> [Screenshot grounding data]
....................
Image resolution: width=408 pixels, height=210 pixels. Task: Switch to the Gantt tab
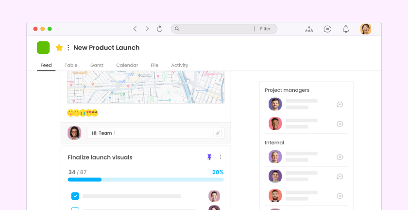pyautogui.click(x=97, y=65)
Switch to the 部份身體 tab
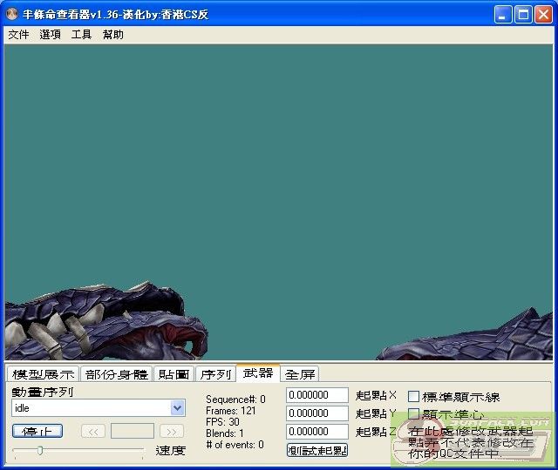The width and height of the screenshot is (558, 470). tap(116, 374)
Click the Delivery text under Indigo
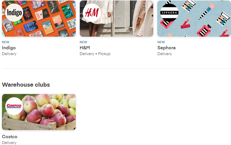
....................
> [Your instructions] Set down the records in full and exactly. Do not carry over any image.

> [Task response]
Image resolution: width=408 pixels, height=210 pixels. Task: Switch to the Gantt tab
pyautogui.click(x=97, y=65)
Switch to the 部份身體 tab
The width and height of the screenshot is (558, 470). tap(116, 374)
Click the Delivery text under Indigo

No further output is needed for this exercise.